Resulta indudable que el turismo sigue siendo una fuente de ingresos para estas comunidades monásticas que, para conservar un patrimonio mayoritariamente declarado bien de interés cultural, se han visto obligadas a cederlo a instituciones públicas como Patrimonio Nacional, diputaciones o comunidades autónomas, como en el caso del Monasterio de las Huelgas (Burgos). Otros todavía quedan en manos de comunidades monásticas, como el Monasterio de Silos (Burgos) y el de Samos (Lugo). La pandemia ha causado también un grave impacto es este aspecto, incluso con el cierre de las hospederías que, al margen de las internas, en no pocos lugares constituían pequeños negocios de hostelería y restauración.

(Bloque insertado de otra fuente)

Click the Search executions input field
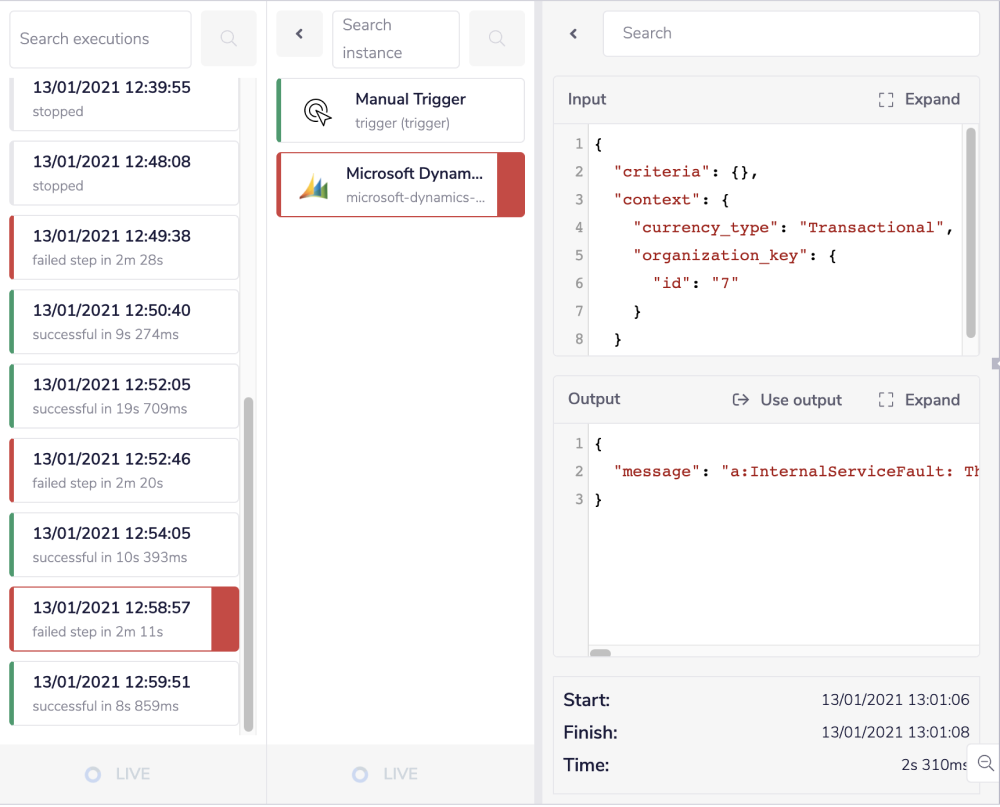Viewport: 1000px width, 807px height. tap(100, 39)
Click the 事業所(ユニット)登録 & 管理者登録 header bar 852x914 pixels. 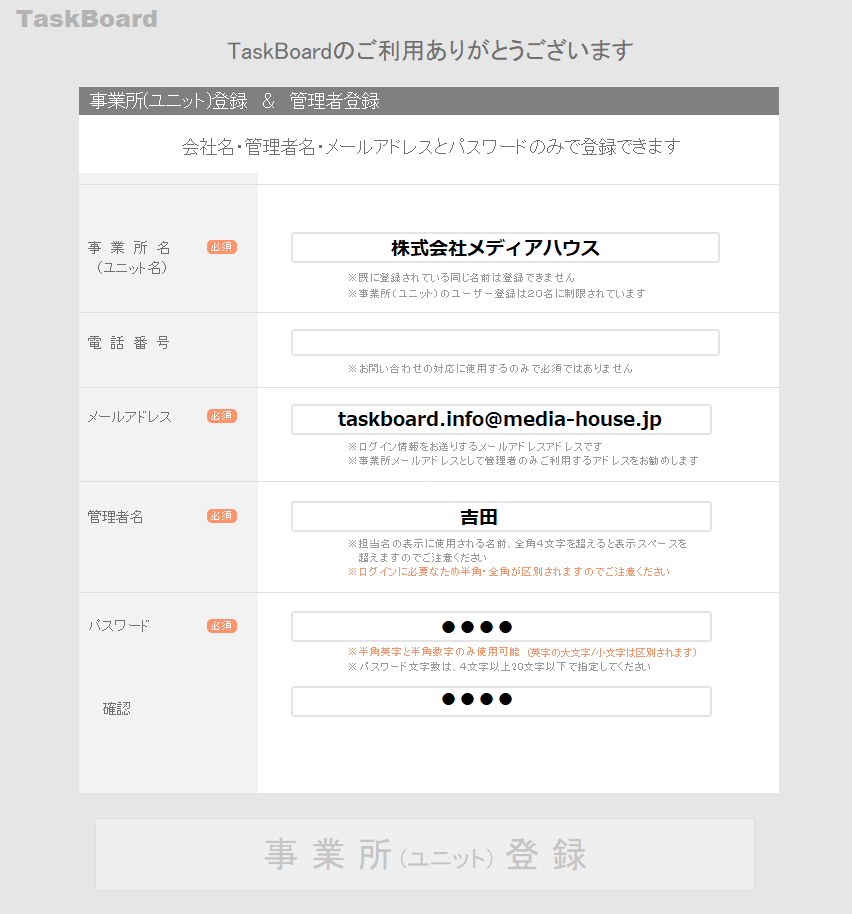point(428,101)
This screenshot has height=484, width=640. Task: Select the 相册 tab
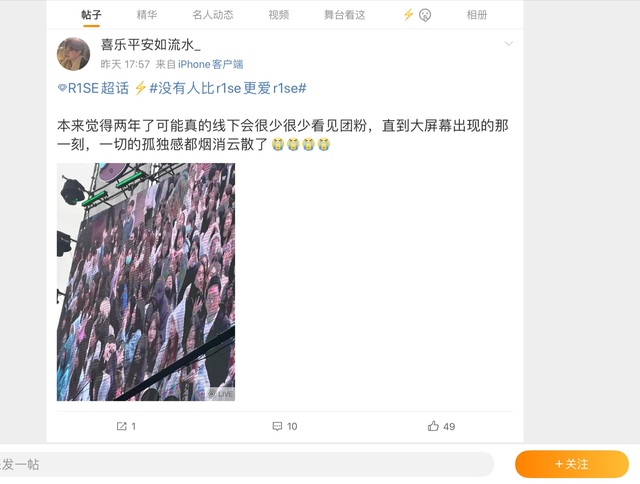click(x=477, y=15)
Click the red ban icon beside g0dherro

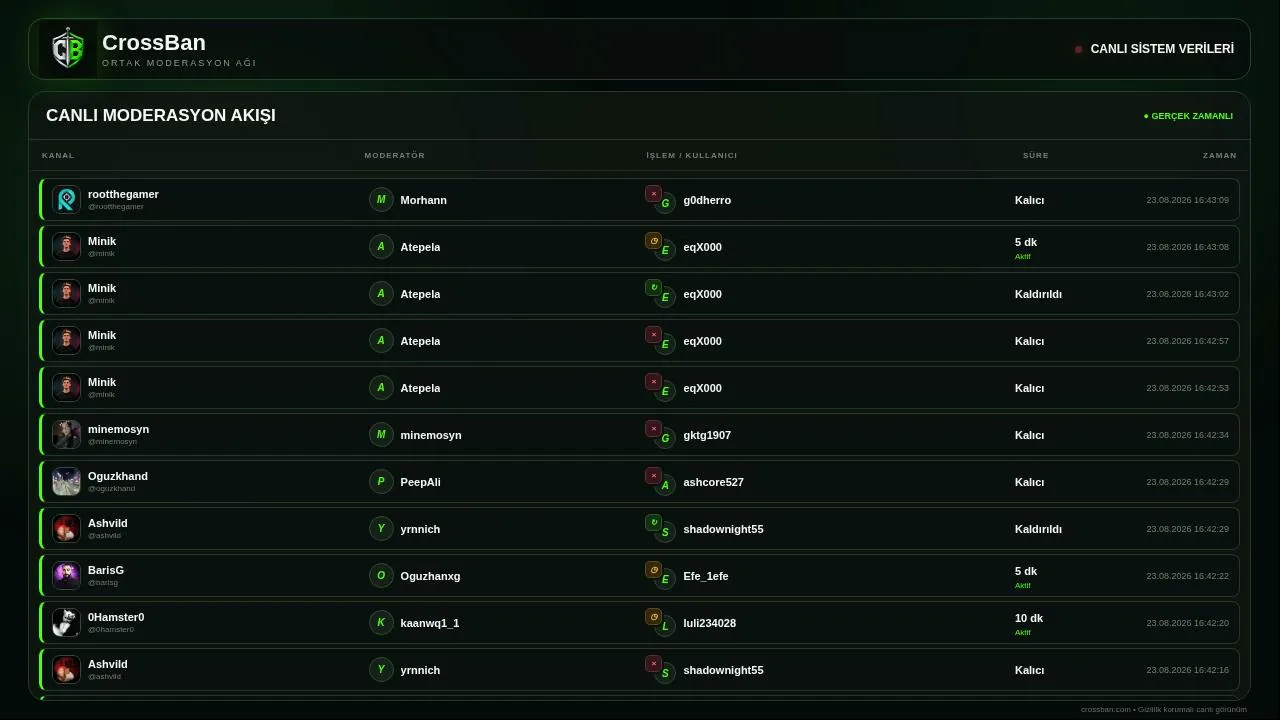(x=654, y=194)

De hecho, la ruta del Císter en la Conca de Barberà (Poblet, Santas Creus y Vallbona de les Monges) o la ruta por los Monasterios de Navarra (Leyra, Oliva, Iranzu…) han pretendido potenciar el turismo rural con el cultural y religioso. Tampoco cabe olvidar que los monasterios más emblemáticos, ejemplificado en grado sumo por el de El Escorial, nacieron bajo el patronato real o de la alta nobleza hasta convertirse en sus panteones.

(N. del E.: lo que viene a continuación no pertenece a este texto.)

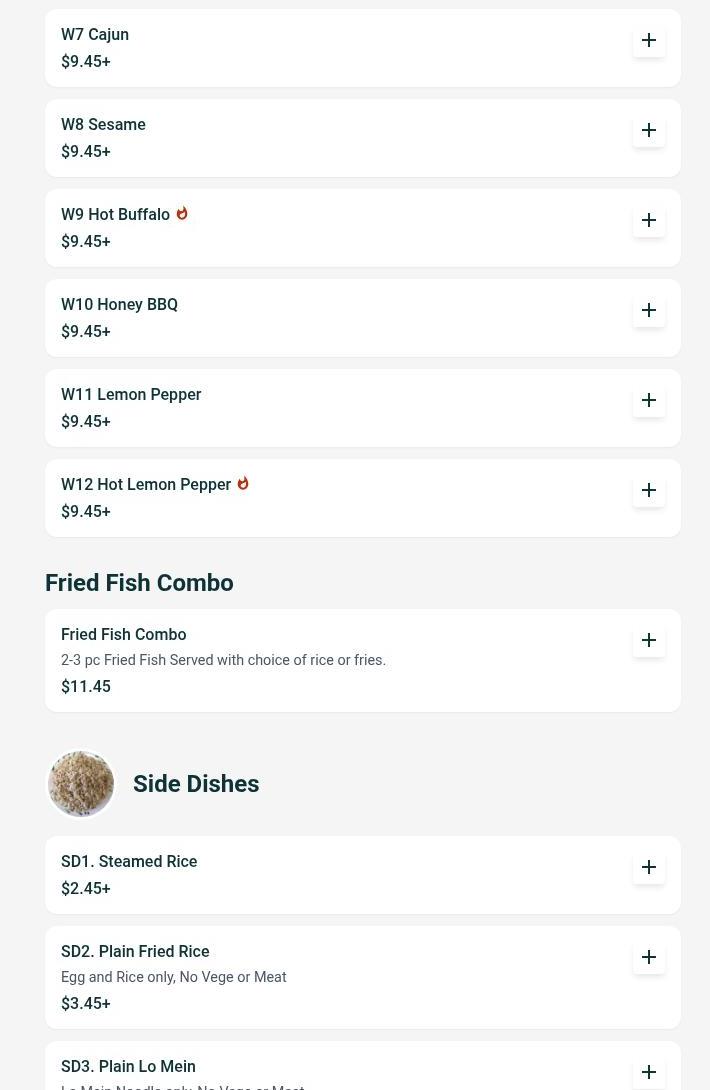710x1090 pixels.
Task: Add SD3. Plain Lo Mein
Action: pyautogui.click(x=649, y=1072)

Aparte de benedictinos y cistercienses, en sus ramas masculina o femenina, sobresalen otros monasterios que, a lo largo de los siglos XIX y XX, han podido ir pasando de unas órdenes a otras (cartujos, jerónimos, premonstratenses…), con el fin de restaurar la vida monástica en ellos, como es el caso del Monasterio del Paular (Madrid) o el del Monasterio de San Jerónimo de Yuste (Cáceres) en el que, tras un breve paréntesis a causa de la retirada de los jerónimos (2009-2013), ha vuelto a acoger una comunidad de monjes de la Orden de San Pablo Primer Eremita.

Religiosas orandoCathopic

Contra lo que pudiera suponerse, el siglo XX experimentó también la renovación de la vocación monacal, tanto antes como después del Concilio Vaticano II. Por ejemplo, la Cartuja de Jerez de la Frontera, pese a la retirada de los hijos de San Bruno, ha podido mantenerse la presencia espiritual con la rama femenina de la Orden de Belén, institución fundada en tiempo de Pío XII.

No siempre es fácil deslindar para el público normal la vida monástica de la vida religiosa en general, entre una cisterciense y una carmelita o una clarisa. A veces incluso el término monasterio y convento parecen intercambiables, máxime cuando también se ubican los primeros en entornos urbanos, como el de las Descalzas Reales (Madrid). A todo ello cabe añadir que el anhelo monástico de soledad y silencio ha dejado huella también en iniciativas contemporáneas mixtas que incluyen también fieles, como la representada por la Familia de Jerusalén, que han querido hacer también de la ciudad y la vida cotidiana una experiencia transformadora del desierto.

La pregunta de para qué sirve hoy la vida monástica no deja de presentar algunos rasgos en común con esa otra pregunta tan habitual de para qué sirven las humanidades

En cierto modo, la pregunta de para qué sirve hoy la vida monástica no deja de presentar algunos rasgos en común con esa otra pregunta tan habitual de para qué sirven las humanidades. Todo el mundo las ensalza mientras simultáneamente se las pretende arrinconar hasta llegar a convertirlas en impracticables.

Tanto el monje como el humanista representan un modelo de varón y mujer cuya búsqueda de la felicidad y cuyo trabajo en favor de la construcción de un orden justo de virtudes sociales entran en contradicción con una época como la nuestra que reclama `transversalidad´ y `flexibilidad´ para adaptarse a nuevos contextos. Con sus errores, con sus limitaciones, con sus miserias, el monaquismo como el humanismo no se resignan a perder su irreductible radicalidad.

Decía el teólogo Louis Bouyer que la vocación del monje era la de cualquier bautizado, pero llevada a un máximo de urgencia. Su figura recuerda que una sola cosa es necesaria y que conviene orar sin desfallecer. En las circunstancias actuales se está logrando que entregar la vida así resulte ininteligible. Sólo (y aquí) se viviría una vez.

Al entrar Jesús entre aclamaciones en Jerusalén, algunos fariseos le conminaron a reprender a sus discípulos: «Y respondiendo, dijo Jesús: `Si estos callan, gritarán las piedras´»(Lc 19,40). Con el culto y la liturgia, con su Oficio, los monjes y las monjas testimonian una fe y retienen para todos nosotros una esperanza.